1. Repeat and Rephrase - After hearing a rules question by a player, look at them and repeat it, if necessary slightly rephrasing it, so that you make it clear that you have both heard their complaint and that you understand the points.  Make sure both players agree before rendering any ruling.
2. Come Prepared - I grabbed some blue painter's tape as an afterthought when packing for the day.  Who knows, I thought, maybe we'll need it.  It was very well used.  Never will I go to Judge an event without it again.
3. Take Notes - I didn't take as many notes as I wished, but those that I did both bring with me and take from the day were invaluable to me.  If you Judge and don't write stuff down as the day goes on, you're doing it wrong.
4. Better Shoes - My six-month-old NB black sneakers are great for day to day wear, but I have to find something more comfortable for all day events.  Of a 14 hour day, I was easily on my feet for 11 of those hours.  This was probably too much, but I wanted to show everyone I could carry my weight.
5. Be Honest with Myself - I will do my best not to sign up for or work events if I'm not mentally in the game.
6. Find a Rabbi - No, not a religious one.  I'm not Jewish (nobody is perfect I'm told).  Rather, I need a good, personal adviser for Judging and for life in general.  Make that two Rabbis.  The HJ for the event is my mentor, and I need to make better use of him - but I really need to find someone more local.  I'll look, but I have a feeling I'll be spending a lot of time on IRC.
7. High Five - Get at least two high-fives a day when working events.  (It's a thing, don't ask for an explanation).

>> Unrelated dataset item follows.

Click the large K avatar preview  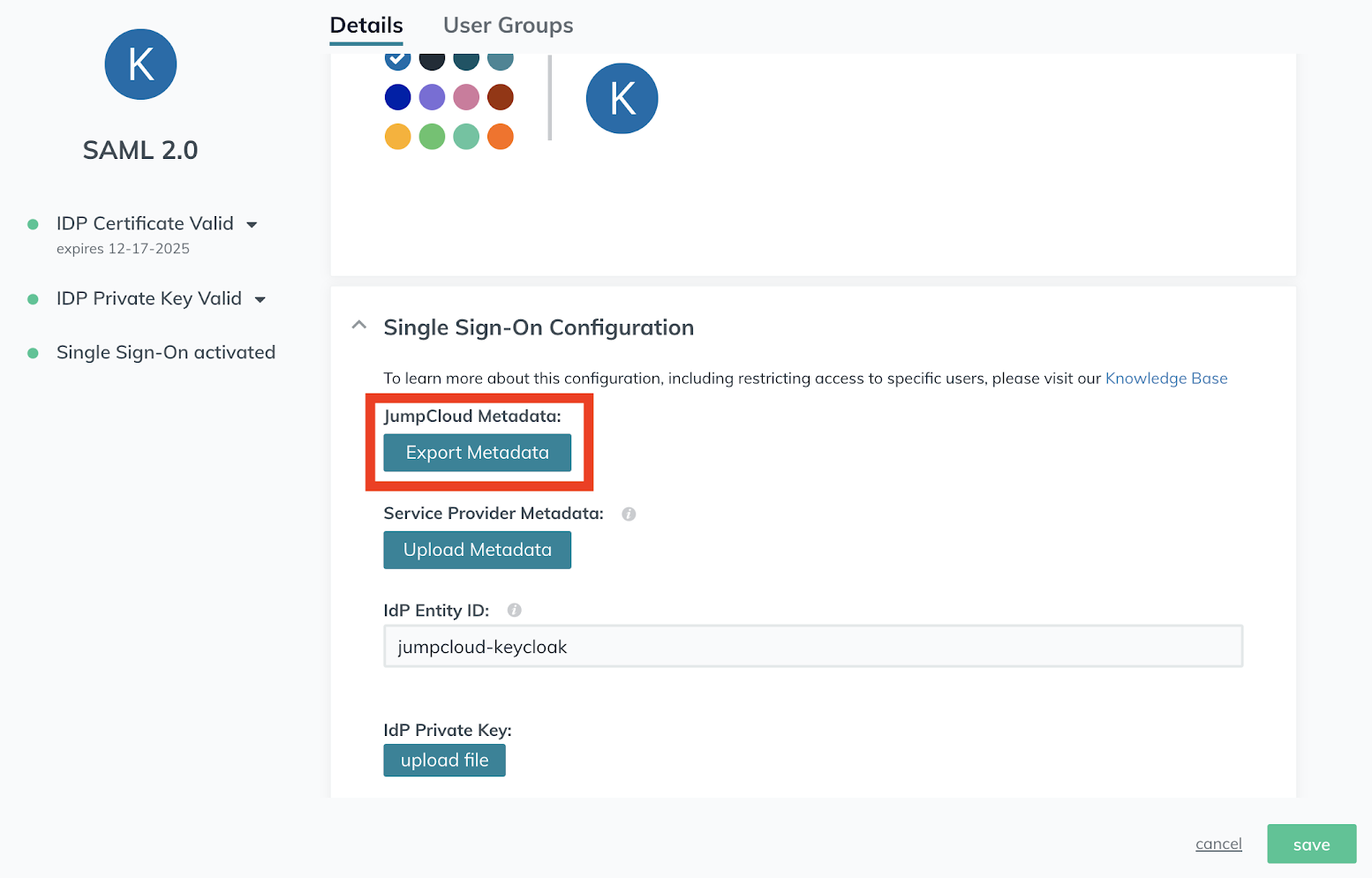622,98
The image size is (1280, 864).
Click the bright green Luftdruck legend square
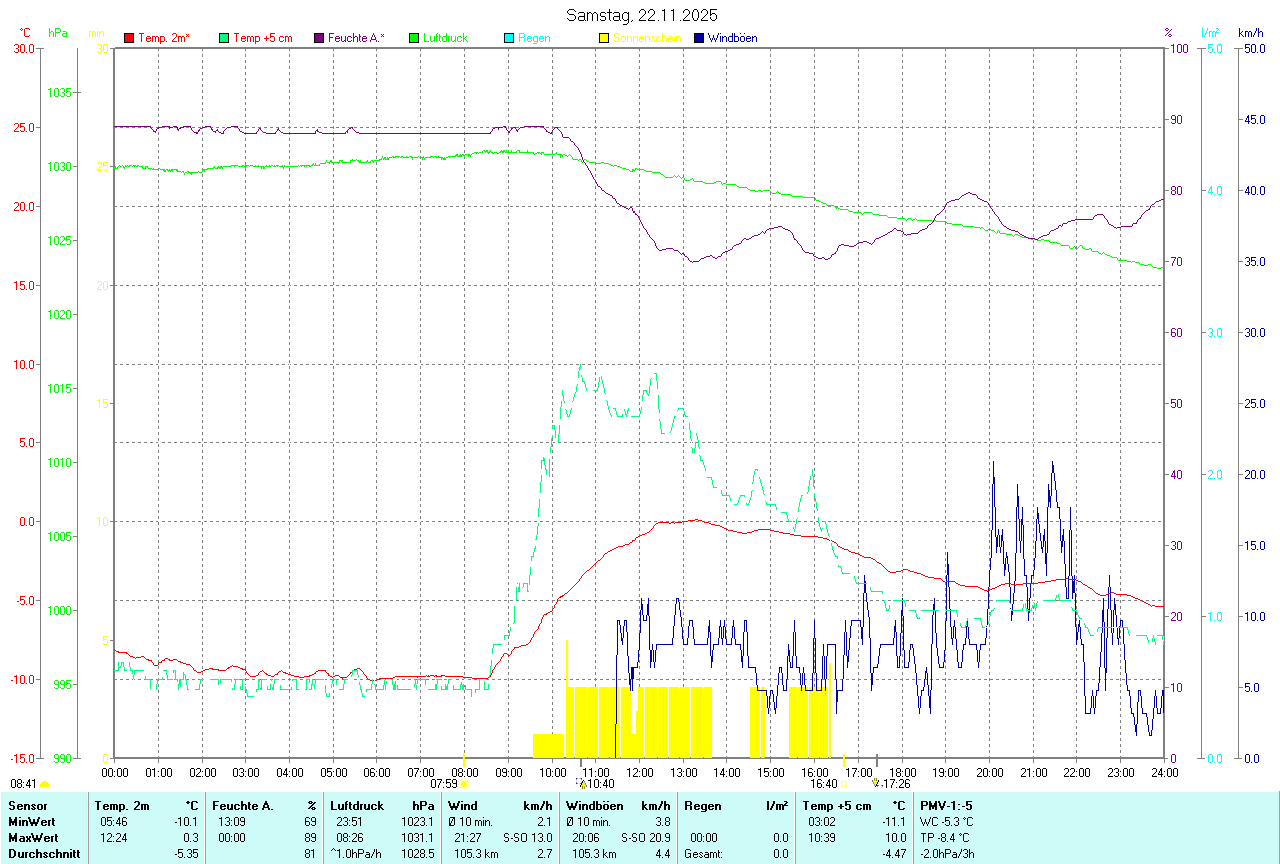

8. Judge MORE - Most of my actual experience comes from a few large events and a lot of limited draft at my LGS.  I need to stop messing around and find time to Judge Standard.  Now all I have to do is convince the wife that she really doesn't want me around Wednesday nights either...


(Special thanks to Dimah, Dan, Shawn, Michael, Mike, & Nicola - you guys rock.  Thanks to Ron's Comic World for hosting the event.)